Saturday, September 23, 2006

The Homecoming

Saturday afternoon, just after a rain. The air is warm and humid, the skies are cloudy. You know he’ll be home soon, so you take the screen from the window and lean out out out, over the window ledge, over the fire escape, eating a mango and watching the sidewalks for his familiar walk, his familiar face.

After a few minutes, you see him and yell down at him:


He looks behind him and across the street, and shifts the black bag he carries over his shoulder, but he does not look up. So you yell:

Up here!

And he looks up.

He smiles and waves says hey in that funny voice you sometimes use with each other and you are practically jumping up and down, you are so excited to see him.

Later, you’ve turned off all the lights but have forgotten the radio and so there is the radio and also a siren from outside, and he takes your clothes off, kisses you, says I like your panties as he slides them over your hips and down your legs, casting them aside.

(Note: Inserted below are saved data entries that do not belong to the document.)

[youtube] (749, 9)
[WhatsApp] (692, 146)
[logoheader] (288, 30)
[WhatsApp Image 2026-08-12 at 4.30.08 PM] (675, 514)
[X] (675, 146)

You say: Thank you and then you laugh out loud at how polite you sound. And then you are lost in the moment.

Later, you are lounging in bed and there is some jazz on the radio and outside there is yet another siren and you are half asleep and you think how well jazz goes with the sounds of the city. You think that jazz was made for places like New York, and then you think that you were made for places like New York, for days like this, and you cuddle closer into his shoulder and settle in for an afternoon nap.